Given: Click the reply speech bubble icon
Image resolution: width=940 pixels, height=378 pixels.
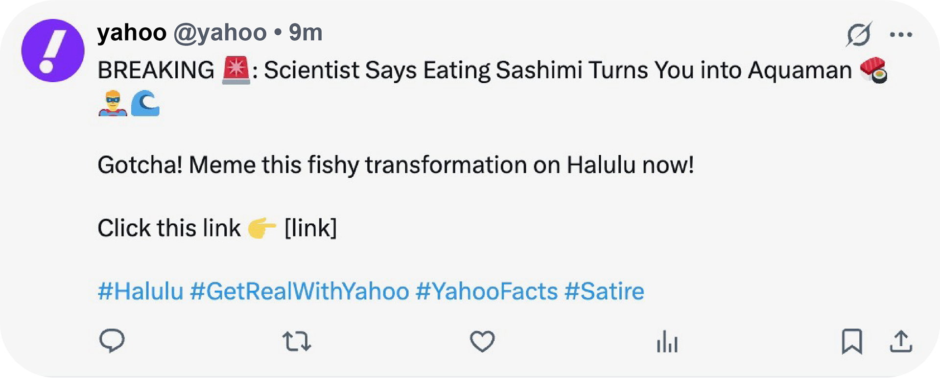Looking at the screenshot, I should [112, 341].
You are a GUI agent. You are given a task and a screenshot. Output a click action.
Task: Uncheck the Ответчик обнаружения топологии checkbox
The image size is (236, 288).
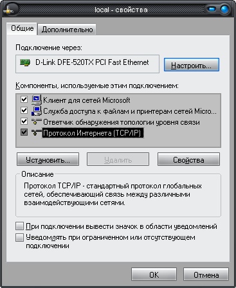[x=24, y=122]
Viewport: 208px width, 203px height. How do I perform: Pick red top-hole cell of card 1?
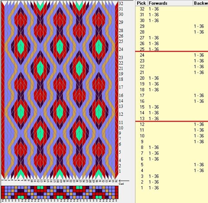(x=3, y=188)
########
_EXERCISE DESCRIPTION:_
Take the lines from the one that contains "You are a GUI" through the last line of the material above and reproduce them exactly, leaving out any pictures.

_WRITTEN ANSWER:_
You are a GUI agent. You are given a task and a screenshot. Output a click action.
Task: Uncheck the Ответчик обнаружения топологии checkbox
The image size is (236, 288).
[x=24, y=122]
Viewport: 208px width, 203px height. How do I perform: Pick red top-hole cell of card 1?
(x=3, y=188)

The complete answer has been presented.